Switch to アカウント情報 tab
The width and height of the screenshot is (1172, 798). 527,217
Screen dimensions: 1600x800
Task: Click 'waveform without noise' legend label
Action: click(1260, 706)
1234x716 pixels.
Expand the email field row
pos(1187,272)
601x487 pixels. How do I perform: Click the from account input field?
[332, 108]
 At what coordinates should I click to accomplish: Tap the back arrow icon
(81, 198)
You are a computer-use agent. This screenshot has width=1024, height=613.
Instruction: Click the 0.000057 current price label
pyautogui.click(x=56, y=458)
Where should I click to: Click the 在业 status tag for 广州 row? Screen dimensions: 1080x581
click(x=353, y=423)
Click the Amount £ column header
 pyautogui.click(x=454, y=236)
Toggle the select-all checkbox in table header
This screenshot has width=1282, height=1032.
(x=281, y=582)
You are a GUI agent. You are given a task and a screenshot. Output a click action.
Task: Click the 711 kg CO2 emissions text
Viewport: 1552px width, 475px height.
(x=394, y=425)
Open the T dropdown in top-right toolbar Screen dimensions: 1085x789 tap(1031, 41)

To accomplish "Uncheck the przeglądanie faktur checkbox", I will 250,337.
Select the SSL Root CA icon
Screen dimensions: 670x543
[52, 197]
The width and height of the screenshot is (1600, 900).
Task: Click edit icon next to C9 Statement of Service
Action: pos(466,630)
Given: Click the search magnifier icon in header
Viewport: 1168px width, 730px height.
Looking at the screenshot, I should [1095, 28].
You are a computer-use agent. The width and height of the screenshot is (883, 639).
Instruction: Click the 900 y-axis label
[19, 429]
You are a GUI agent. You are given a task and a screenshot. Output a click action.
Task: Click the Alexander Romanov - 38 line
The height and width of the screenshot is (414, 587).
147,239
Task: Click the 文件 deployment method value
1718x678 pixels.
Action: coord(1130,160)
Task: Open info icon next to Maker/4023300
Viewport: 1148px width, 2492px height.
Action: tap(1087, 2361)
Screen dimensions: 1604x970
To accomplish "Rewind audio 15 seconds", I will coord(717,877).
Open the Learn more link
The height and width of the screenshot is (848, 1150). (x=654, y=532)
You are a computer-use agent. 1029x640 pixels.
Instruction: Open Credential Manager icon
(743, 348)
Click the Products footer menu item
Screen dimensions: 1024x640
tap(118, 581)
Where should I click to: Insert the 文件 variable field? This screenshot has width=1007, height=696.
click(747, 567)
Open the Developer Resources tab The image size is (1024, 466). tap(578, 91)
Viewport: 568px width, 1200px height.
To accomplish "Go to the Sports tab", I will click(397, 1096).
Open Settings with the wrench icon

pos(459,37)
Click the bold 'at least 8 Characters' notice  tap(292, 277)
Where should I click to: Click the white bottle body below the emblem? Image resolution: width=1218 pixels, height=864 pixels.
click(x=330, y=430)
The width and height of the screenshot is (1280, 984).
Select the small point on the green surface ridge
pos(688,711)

+---+

_Task prompt_: The answer must consist of every line in the records above that contains the word "computer".

_Answer_:
You are a computer-use agent. This screenshot has width=1024, height=613.
You are a computer-use agent. The width and height of the screenshot is (883, 639).
You are a computer-use agent. 1029x640 pixels.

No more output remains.